Epilepsie nach Schwangerschaft??

mezeg, München, Tuesday, 23.12.2014, 10:51 (vor 4254 Tagen) @ kathi883

Möchte nächstes Jahr das Keppra gern wieder absetzen. Hat jemand ähnliche Erfahrungen bzw wie würdet ihr es langsam absetzen?

Hallo Kathi,

bei mir setzte sich die Epilepsie durch den Druck eines walnußgroßen Meningeoms ein. Keppra (500 - 0 - 500) wurde mir sofort nach der definitiven Diagnose verschrieben. Wohl auch um bei der zwei Wochen später darauffolgenden OP eventuelle Krämpfe zu vermeiden.

Dann 6 Monate nach der OP und anschließende versuchsweise langsame Absetzung: 25 mgr pro Woche. Ging an sich gut aber dann kam eine andere Form von Epilepsie. Diesmal von der inneren Narbe verursacht. Ich wurde auf Lamotrigin eingestellt, jede zweite Woche 25 mg mehr. Die zuerst verschriebene Dosis von 100 - 0 - 100 wurde kurz auf 125 - 0 - 125 rauf-, dann wegen Nebenwirkungen auf 125 - 0 - 125 runtergesetzt. Es geht nun gut, nur selten nach emotionalem Stress eine kleine Aura.
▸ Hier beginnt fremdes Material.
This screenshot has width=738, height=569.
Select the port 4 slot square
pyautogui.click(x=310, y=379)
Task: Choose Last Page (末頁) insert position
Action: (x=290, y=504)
Unter Keppra hatte ich unangenehme Nebenwirkungen, u.a. deutliche Reizbarkeit, durch Lamotrigin Neigung zum trockenen Mund, tagsüber durch automatisches Trinken kein Problem, nachts schon deutlich deswegen die Reduzierung auf 100.

Ich will damit nicht sagen, daß Lamotrigin das Allzweckmittel ist!!! Nur daß von einem Medikament zum anderen je nach Patient es sich ganz anders auswirken kann.

Mit meinem Neurologen habe ich eine sechs mit Zusatzzahl gezogen. Er versteht sich als Berater und führte mich sanft aus dem Tunnel. Rede mit einem anderen Neurologen, besonders weil Fachärtze sowie Hebamme von Eklampsie gesprochen haben!!